Speaking on the Yen Sempa morning show on Onua FM on Wednesday, May 5, Ogyeahohoo Yaw Gyebi II declared his total support for the military to burn excavators retrieved from the miners who he said are obstinate to the directives by the Lands and Natural Resources Minister.
He maintained that the approach would discourage and frighten the illegal miners from destroying the forest reserves and water bodies in the country.
He shot down the argument that the excavators should be confiscated and sent to the district assemblies so that they could be used to recover the vast land destroyed by the miners.
The paramount chief asserted that the miners could easily disassemble the machines and make them immovable and unusable if not destroyed.
“I support the military for burning the excavators because at least it is deterring others to stop mining in the river bodies and the forest.
“The last time I was traveling from Abuakwah, I counted not less than 10 excavators packed along the road which means that the miners are adhering to the minister’s directives because if they don’t voluntarily bring the machines out of the forest, they would be destroyed by the military,” he reiterated.
Ogyeahohoo Yaw Gyebi II also refuted the claims by the general public that Nananom are the people who are secretly behind the illegal miners to operate illicitly at the local level.

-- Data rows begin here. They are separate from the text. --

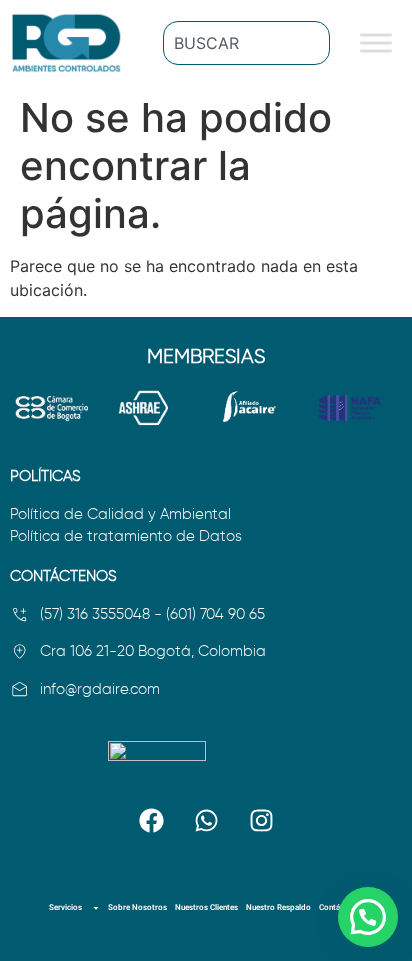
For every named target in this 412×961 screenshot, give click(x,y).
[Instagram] (261, 820)
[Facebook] (151, 820)
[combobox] (246, 43)
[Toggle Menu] (376, 43)
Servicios (65, 907)
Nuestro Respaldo (278, 907)
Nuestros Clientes (206, 907)
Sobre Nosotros (137, 907)
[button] (368, 917)
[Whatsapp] (206, 820)
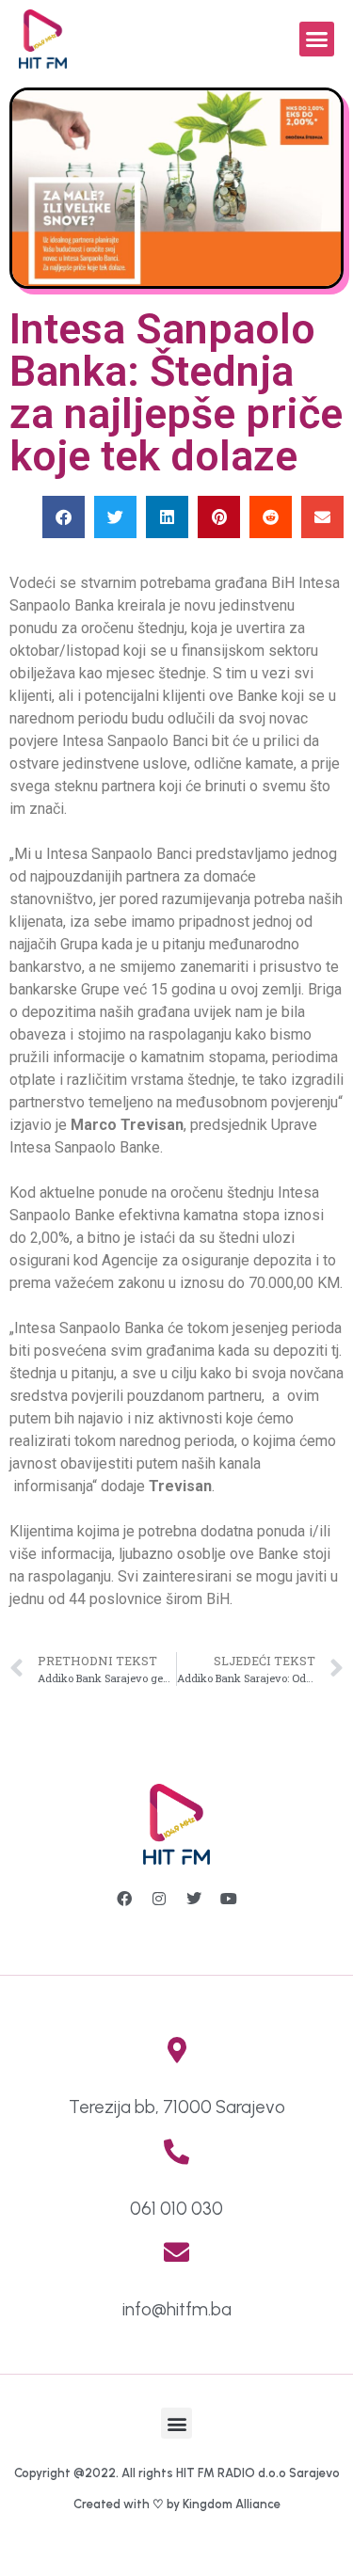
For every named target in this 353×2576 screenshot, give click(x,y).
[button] (317, 39)
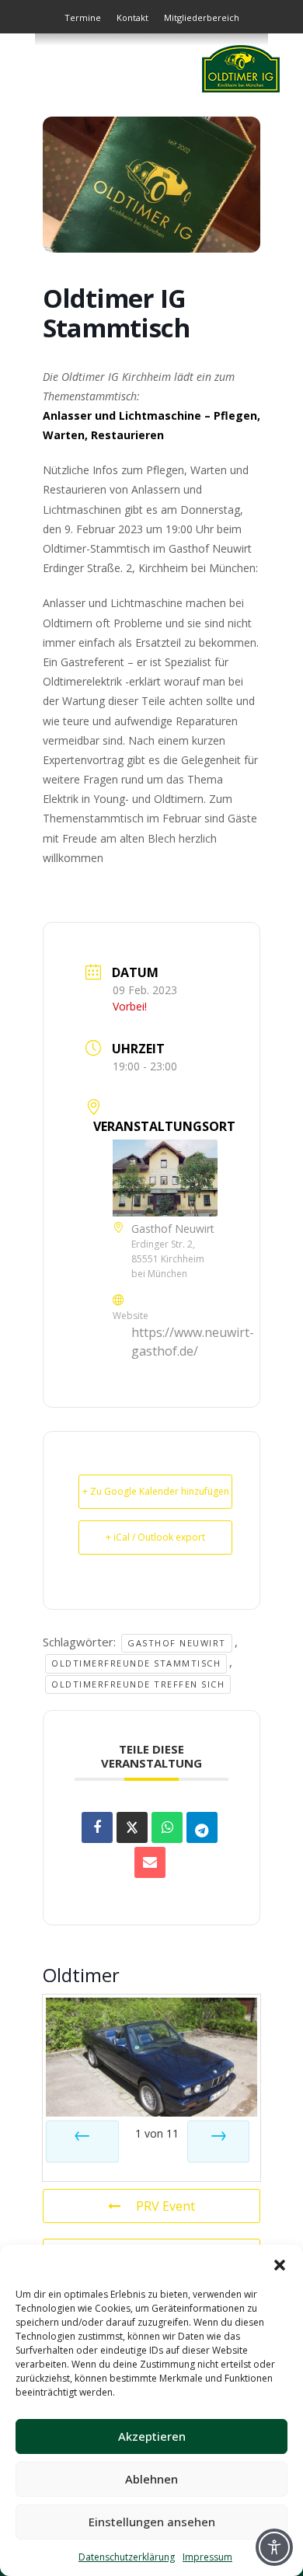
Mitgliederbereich (201, 17)
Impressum (207, 2557)
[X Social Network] (132, 1827)
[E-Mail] (149, 1862)
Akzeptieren (152, 2436)
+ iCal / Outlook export (155, 1537)
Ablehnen (151, 2479)
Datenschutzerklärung (126, 2557)
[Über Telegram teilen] (202, 1827)
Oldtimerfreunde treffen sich (138, 1684)
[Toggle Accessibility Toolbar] (274, 2547)
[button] (279, 2264)
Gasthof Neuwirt (176, 1643)
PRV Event (165, 2206)
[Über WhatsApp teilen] (167, 1827)
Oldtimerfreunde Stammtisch (136, 1663)
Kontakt (132, 17)
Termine (82, 17)
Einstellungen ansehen (152, 2521)
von (157, 2133)
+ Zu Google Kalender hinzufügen (155, 1491)
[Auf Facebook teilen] (97, 1827)
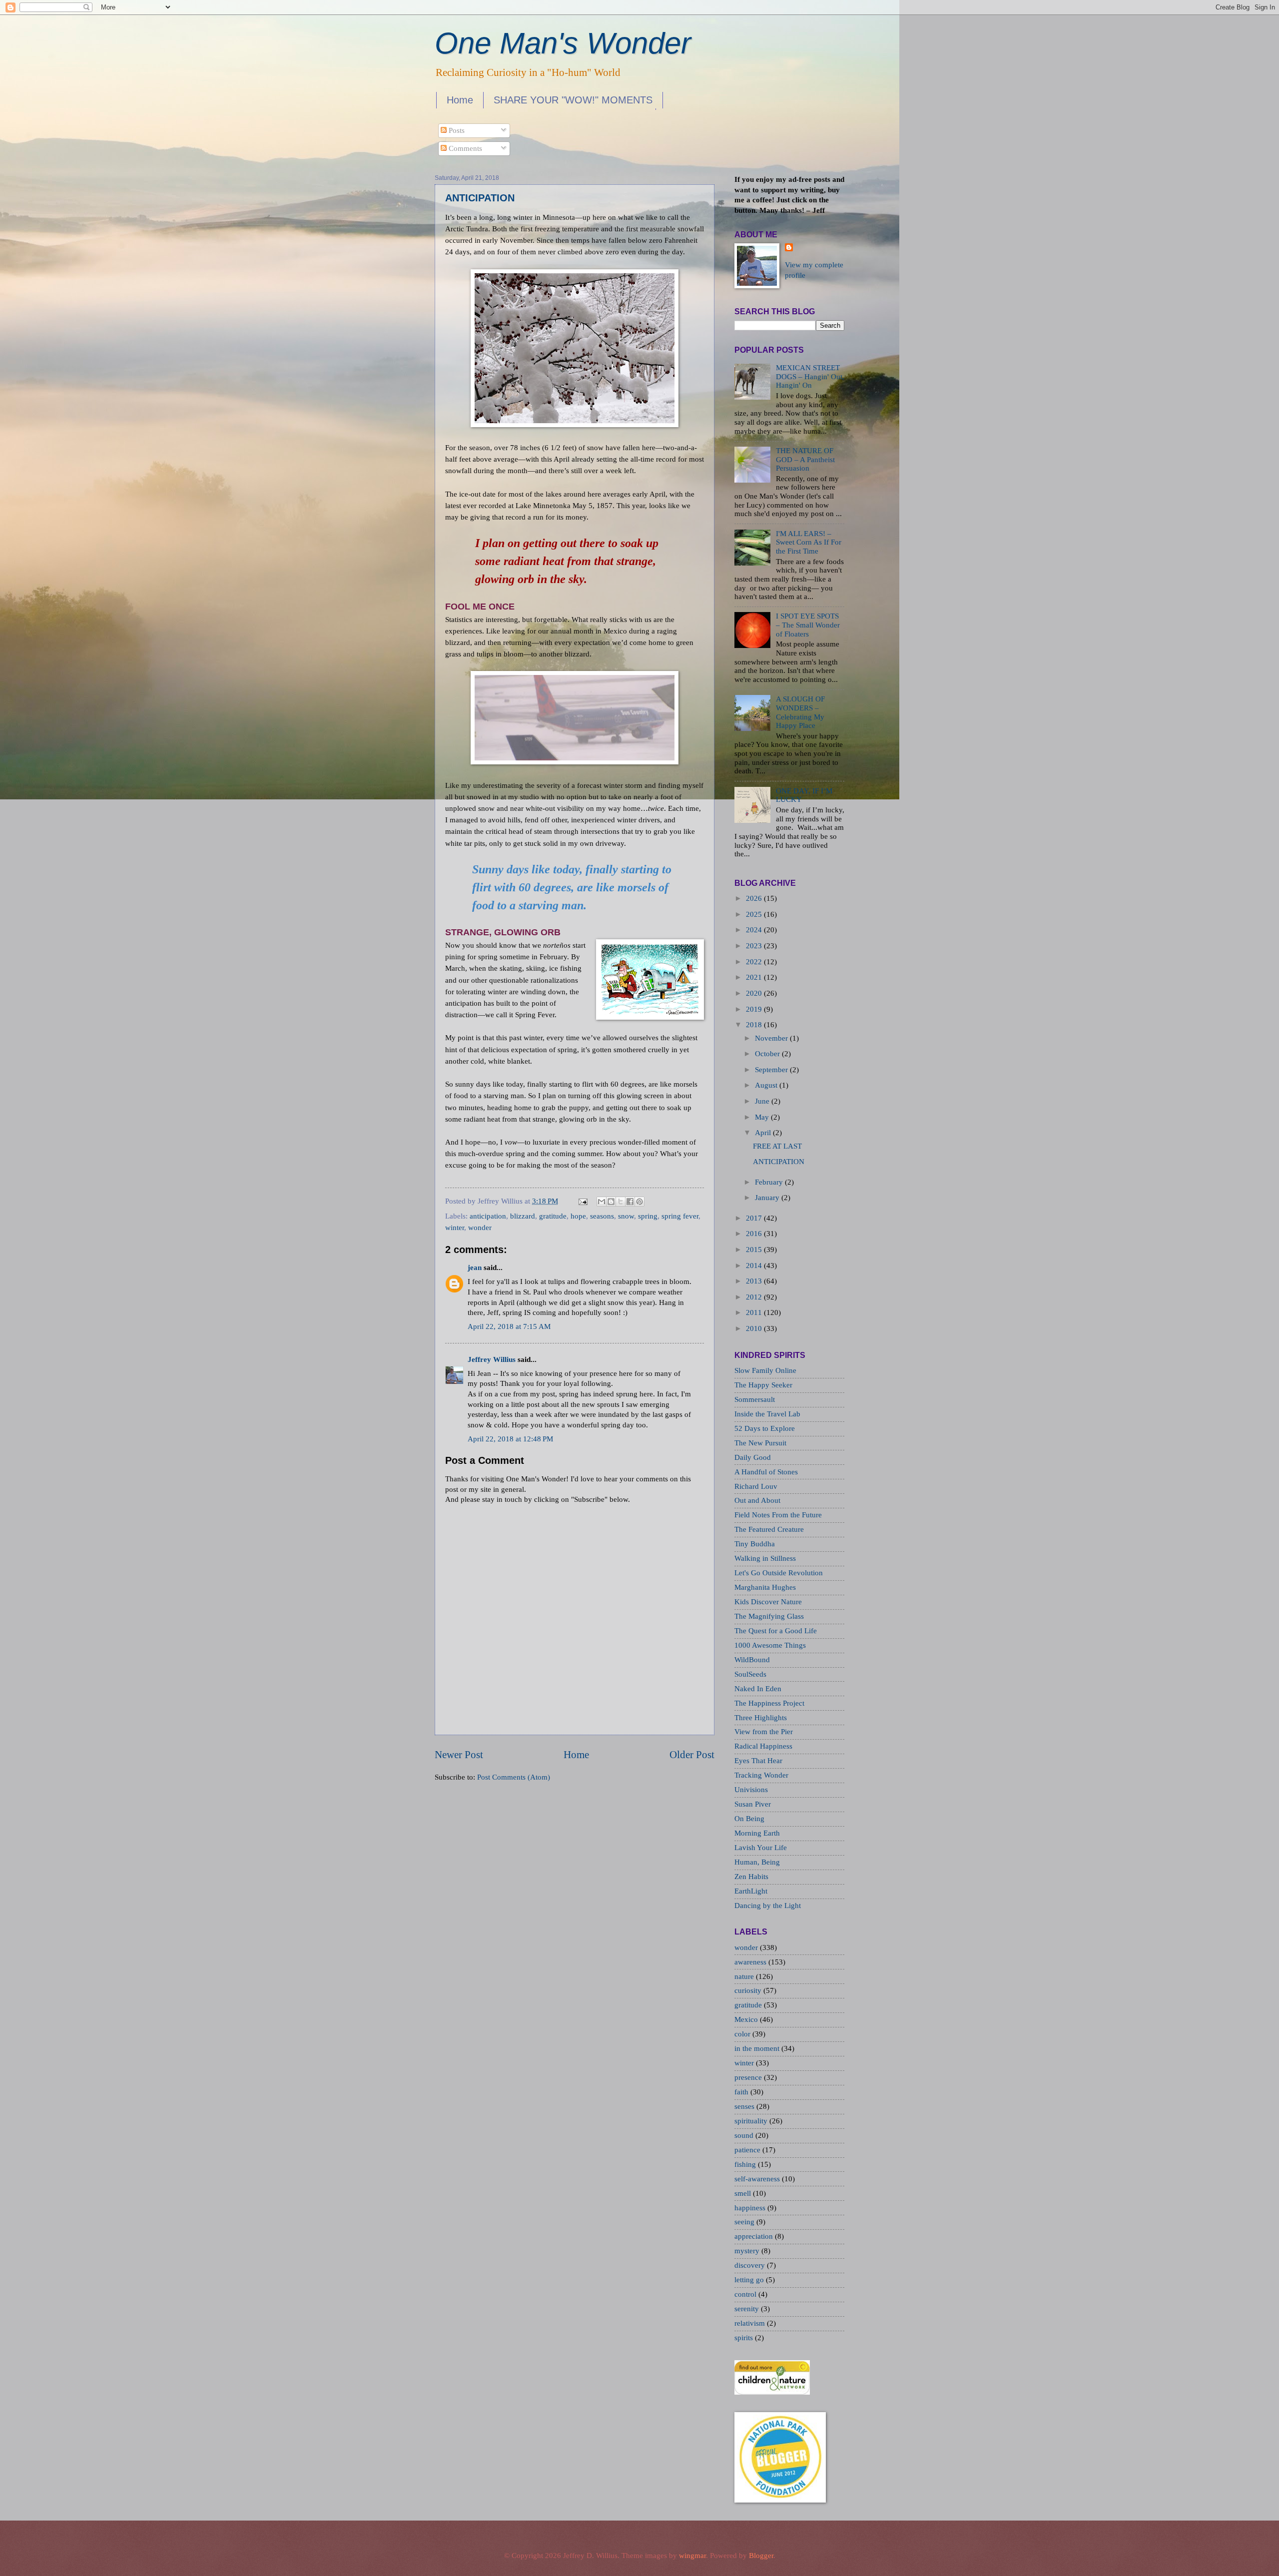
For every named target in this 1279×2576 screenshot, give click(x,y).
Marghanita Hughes (765, 1587)
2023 (754, 946)
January (767, 1198)
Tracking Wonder (761, 1775)
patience (748, 2150)
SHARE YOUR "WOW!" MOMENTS (573, 99)
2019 (754, 1009)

He stressed that the traditional rulers are always sidelined by the Minerals Commission in the issuance of permits and prospecting lincense to the miners thus making it difficult for Nananom to monitor and prevent the miners.
He thus called on the government to involve the traditional rulers especially at the local level in the issuance of permits and prospecting incense to the miners so that Nananom and the local people could be watchdogs to monitor and regulate mining activities.